*** PROVIDED RECORDS ***

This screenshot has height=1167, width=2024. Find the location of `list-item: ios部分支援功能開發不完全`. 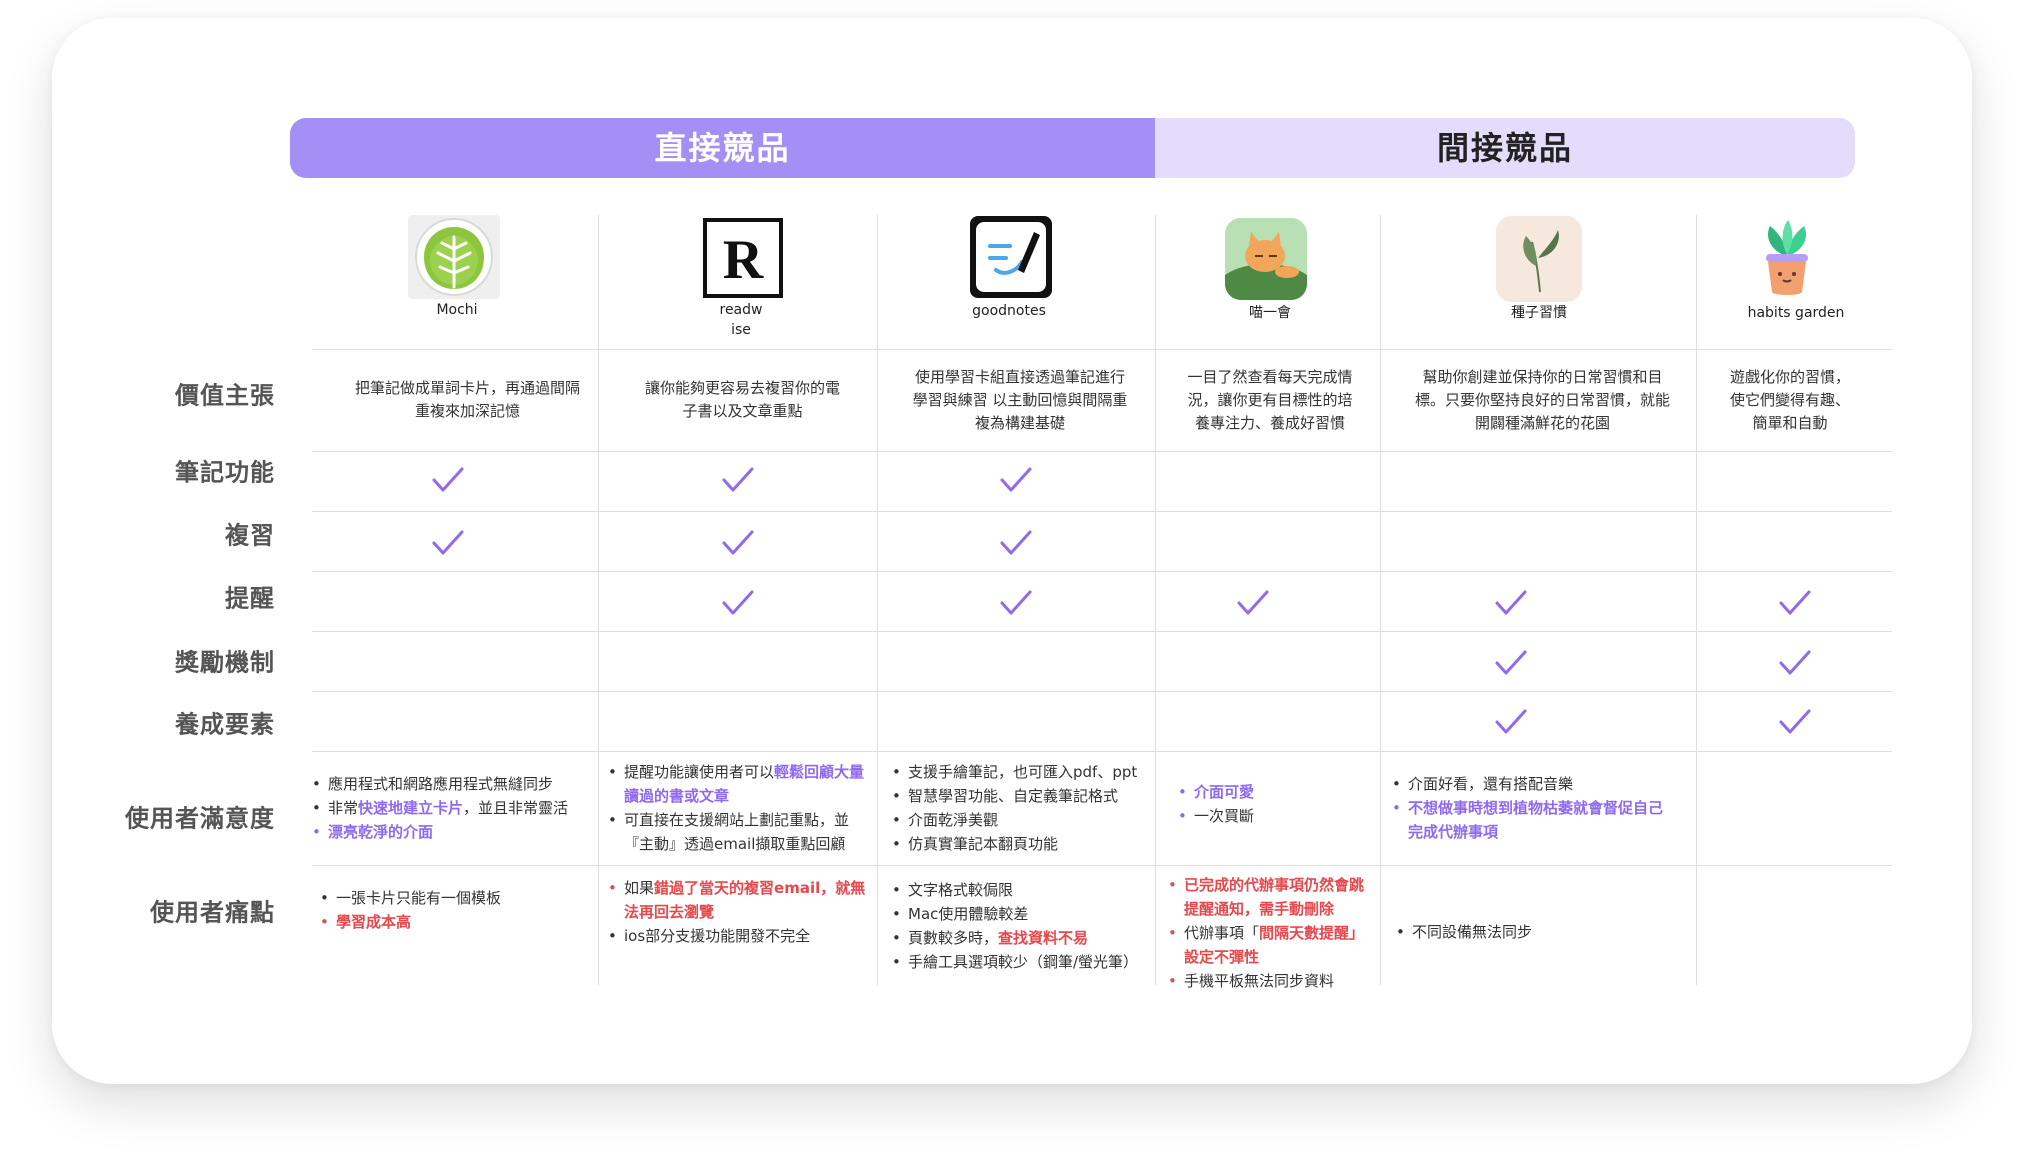

list-item: ios部分支援功能開發不完全 is located at coordinates (739, 936).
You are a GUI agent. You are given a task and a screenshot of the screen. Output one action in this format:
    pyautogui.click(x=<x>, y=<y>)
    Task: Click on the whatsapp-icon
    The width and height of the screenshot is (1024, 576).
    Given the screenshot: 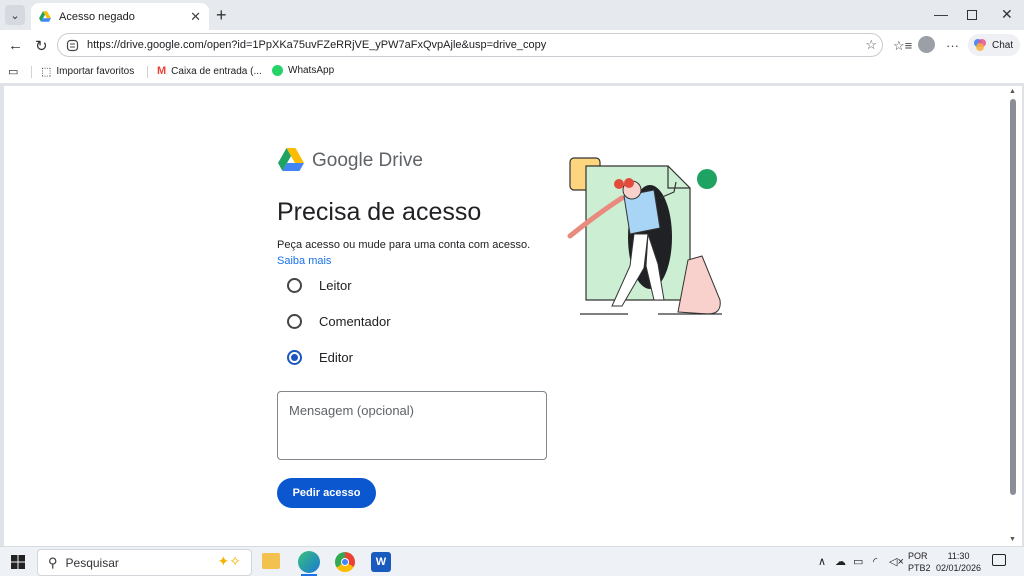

***

* **EXERCISE AIM**:
Rewrite the data above, switching every "screenshot" to "screen capture" and keeping everything else the same. Leave the pictures out.

* **TASK ANSWER**:
This screen capture has height=1167, width=2024. Find the location of `list-item: ios部分支援功能開發不完全`. 

list-item: ios部分支援功能開發不完全 is located at coordinates (739, 936).
You are a GUI agent. You are given a task and a screen capture of the screen. Output one action in this format:
    pyautogui.click(x=<x>, y=<y>)
    Task: Click on the whatsapp-icon
    The width and height of the screen capture is (1024, 576).
    Given the screen capture: 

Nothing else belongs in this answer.